BRIEF:
The full listing, start to finish: write it out again exactly.
INPUT DATA START
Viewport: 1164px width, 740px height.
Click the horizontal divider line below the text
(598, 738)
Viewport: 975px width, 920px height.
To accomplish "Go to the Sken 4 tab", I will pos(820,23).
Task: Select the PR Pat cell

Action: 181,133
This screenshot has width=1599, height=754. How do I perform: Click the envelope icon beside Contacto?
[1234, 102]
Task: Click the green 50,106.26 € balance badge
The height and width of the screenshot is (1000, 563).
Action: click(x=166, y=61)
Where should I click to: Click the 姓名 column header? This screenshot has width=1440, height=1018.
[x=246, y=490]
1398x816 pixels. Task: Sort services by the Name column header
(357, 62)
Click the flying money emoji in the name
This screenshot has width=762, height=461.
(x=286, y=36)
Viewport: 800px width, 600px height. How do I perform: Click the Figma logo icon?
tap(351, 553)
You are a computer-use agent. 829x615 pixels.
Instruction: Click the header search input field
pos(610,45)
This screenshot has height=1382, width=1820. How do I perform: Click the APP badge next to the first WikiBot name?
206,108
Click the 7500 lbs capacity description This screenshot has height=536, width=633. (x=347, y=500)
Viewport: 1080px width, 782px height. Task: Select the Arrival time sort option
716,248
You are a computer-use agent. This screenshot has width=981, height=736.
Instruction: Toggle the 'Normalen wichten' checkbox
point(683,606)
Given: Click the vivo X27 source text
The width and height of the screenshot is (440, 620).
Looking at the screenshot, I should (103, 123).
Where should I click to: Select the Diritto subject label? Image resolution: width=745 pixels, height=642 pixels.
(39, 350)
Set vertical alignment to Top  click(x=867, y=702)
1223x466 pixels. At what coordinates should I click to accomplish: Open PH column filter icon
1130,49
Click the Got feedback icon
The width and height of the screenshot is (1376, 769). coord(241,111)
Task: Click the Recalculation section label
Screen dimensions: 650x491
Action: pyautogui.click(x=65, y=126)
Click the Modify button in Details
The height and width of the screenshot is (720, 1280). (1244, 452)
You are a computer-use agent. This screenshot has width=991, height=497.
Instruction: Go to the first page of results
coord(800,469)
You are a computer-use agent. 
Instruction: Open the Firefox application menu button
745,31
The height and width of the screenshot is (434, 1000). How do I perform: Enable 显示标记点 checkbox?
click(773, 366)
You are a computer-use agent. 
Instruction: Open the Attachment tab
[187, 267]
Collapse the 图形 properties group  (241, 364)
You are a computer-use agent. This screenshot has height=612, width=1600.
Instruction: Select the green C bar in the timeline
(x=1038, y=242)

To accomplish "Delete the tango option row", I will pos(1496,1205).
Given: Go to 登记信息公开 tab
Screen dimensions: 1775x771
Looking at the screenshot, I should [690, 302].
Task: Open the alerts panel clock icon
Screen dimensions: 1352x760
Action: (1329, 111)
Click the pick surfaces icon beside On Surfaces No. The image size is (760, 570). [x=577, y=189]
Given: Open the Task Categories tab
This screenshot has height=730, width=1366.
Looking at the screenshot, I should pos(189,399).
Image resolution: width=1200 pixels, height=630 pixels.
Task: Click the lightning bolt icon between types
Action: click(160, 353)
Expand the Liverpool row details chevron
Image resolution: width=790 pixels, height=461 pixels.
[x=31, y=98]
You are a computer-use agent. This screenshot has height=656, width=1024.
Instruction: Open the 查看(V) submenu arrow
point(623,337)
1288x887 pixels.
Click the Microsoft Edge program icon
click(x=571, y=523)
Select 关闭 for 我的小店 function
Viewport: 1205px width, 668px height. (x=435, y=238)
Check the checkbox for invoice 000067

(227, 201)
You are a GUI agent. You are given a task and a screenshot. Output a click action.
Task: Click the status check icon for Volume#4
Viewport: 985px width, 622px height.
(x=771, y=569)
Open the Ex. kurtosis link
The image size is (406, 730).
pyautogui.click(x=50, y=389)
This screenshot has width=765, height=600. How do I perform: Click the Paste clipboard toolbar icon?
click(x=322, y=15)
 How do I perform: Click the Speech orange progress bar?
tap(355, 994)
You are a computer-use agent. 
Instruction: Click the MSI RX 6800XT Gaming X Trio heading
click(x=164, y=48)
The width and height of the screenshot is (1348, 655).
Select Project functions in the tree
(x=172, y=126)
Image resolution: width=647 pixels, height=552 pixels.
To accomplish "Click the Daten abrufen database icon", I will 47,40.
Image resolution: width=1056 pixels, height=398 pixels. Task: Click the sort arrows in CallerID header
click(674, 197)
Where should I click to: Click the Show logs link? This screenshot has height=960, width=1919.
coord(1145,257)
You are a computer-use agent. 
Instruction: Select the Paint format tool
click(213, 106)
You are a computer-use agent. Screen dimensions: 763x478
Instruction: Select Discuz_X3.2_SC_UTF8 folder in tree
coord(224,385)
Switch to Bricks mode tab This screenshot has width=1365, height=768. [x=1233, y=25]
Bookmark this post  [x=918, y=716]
INPUT DATA END
RESULT OF THIS TASK:
Viewport: 1164px width, 740px height.
Click the horizontal divider line below the text
(598, 738)
Viewport: 975px width, 920px height.
To accomplish "Go to the Sken 4 tab", I will pos(820,23).
Task: Select the PR Pat cell

Action: 181,133
This screenshot has width=1599, height=754. How do I perform: Click the envelope icon beside Contacto?
[1234, 102]
Task: Click the green 50,106.26 € balance badge
The height and width of the screenshot is (1000, 563).
Action: click(x=166, y=61)
Where should I click to: Click the 姓名 column header? This screenshot has width=1440, height=1018.
[x=246, y=490]
1398x816 pixels. Task: Sort services by the Name column header
(357, 62)
Click the flying money emoji in the name
This screenshot has width=762, height=461.
(x=286, y=36)
Viewport: 800px width, 600px height. How do I perform: Click the Figma logo icon?
tap(351, 553)
You are a computer-use agent. 829x615 pixels.
Instruction: Click the header search input field
pos(610,45)
This screenshot has height=1382, width=1820. How do I perform: Click the APP badge next to the first WikiBot name?
206,108
Click the 7500 lbs capacity description This screenshot has height=536, width=633. (x=347, y=500)
Viewport: 1080px width, 782px height. Task: Select the Arrival time sort option
716,248
You are a computer-use agent. This screenshot has width=981, height=736.
Instruction: Toggle the 'Normalen wichten' checkbox
point(683,606)
Given: Click the vivo X27 source text
The width and height of the screenshot is (440, 620).
Looking at the screenshot, I should (103, 123).
Where should I click to: Select the Diritto subject label? Image resolution: width=745 pixels, height=642 pixels.
(39, 350)
Set vertical alignment to Top  click(x=867, y=702)
1223x466 pixels. At what coordinates should I click to accomplish: Open PH column filter icon
1130,49
Click the Got feedback icon
The width and height of the screenshot is (1376, 769). coord(241,111)
Task: Click the Recalculation section label
Screen dimensions: 650x491
Action: pyautogui.click(x=65, y=126)
Click the Modify button in Details
The height and width of the screenshot is (720, 1280). (1244, 452)
You are a computer-use agent. This screenshot has width=991, height=497.
Instruction: Go to the first page of results
coord(800,469)
You are a computer-use agent. 
Instruction: Open the Firefox application menu button
745,31
The height and width of the screenshot is (434, 1000). How do I perform: Enable 显示标记点 checkbox?
click(773, 366)
You are a computer-use agent. 
Instruction: Open the Attachment tab
[187, 267]
Collapse the 图形 properties group  (241, 364)
You are a computer-use agent. This screenshot has height=612, width=1600.
Instruction: Select the green C bar in the timeline
(x=1038, y=242)

To accomplish "Delete the tango option row", I will pos(1496,1205).
Given: Go to 登记信息公开 tab
Screen dimensions: 1775x771
Looking at the screenshot, I should [690, 302].
Task: Open the alerts panel clock icon
Screen dimensions: 1352x760
Action: (1329, 111)
Click the pick surfaces icon beside On Surfaces No. The image size is (760, 570). [x=577, y=189]
Given: Open the Task Categories tab
This screenshot has height=730, width=1366.
Looking at the screenshot, I should pos(189,399).
Image resolution: width=1200 pixels, height=630 pixels.
Task: Click the lightning bolt icon between types
Action: click(160, 353)
Expand the Liverpool row details chevron
Image resolution: width=790 pixels, height=461 pixels.
[x=31, y=98]
You are a computer-use agent. This screenshot has height=656, width=1024.
Instruction: Open the 查看(V) submenu arrow
point(623,337)
1288x887 pixels.
Click the Microsoft Edge program icon
click(x=571, y=523)
Select 关闭 for 我的小店 function
Viewport: 1205px width, 668px height. (x=435, y=238)
Check the checkbox for invoice 000067

(227, 201)
You are a GUI agent. You are given a task and a screenshot. Output a click action.
Task: Click the status check icon for Volume#4
Viewport: 985px width, 622px height.
(x=771, y=569)
Open the Ex. kurtosis link
The image size is (406, 730).
pyautogui.click(x=50, y=389)
This screenshot has width=765, height=600. How do I perform: Click the Paste clipboard toolbar icon?
click(x=322, y=15)
 How do I perform: Click the Speech orange progress bar?
tap(355, 994)
You are a computer-use agent. 
Instruction: Click the MSI RX 6800XT Gaming X Trio heading
click(x=164, y=48)
The width and height of the screenshot is (1348, 655).
Select Project functions in the tree
(x=172, y=126)
Image resolution: width=647 pixels, height=552 pixels.
To accomplish "Click the Daten abrufen database icon", I will 47,40.
Image resolution: width=1056 pixels, height=398 pixels. Task: Click the sort arrows in CallerID header
click(674, 197)
Where should I click to: Click the Show logs link? This screenshot has height=960, width=1919.
coord(1145,257)
You are a computer-use agent. 
Instruction: Select the Paint format tool
click(213, 106)
You are a computer-use agent. Screen dimensions: 763x478
Instruction: Select Discuz_X3.2_SC_UTF8 folder in tree
coord(224,385)
Switch to Bricks mode tab This screenshot has width=1365, height=768. [x=1233, y=25]
Bookmark this post  [x=918, y=716]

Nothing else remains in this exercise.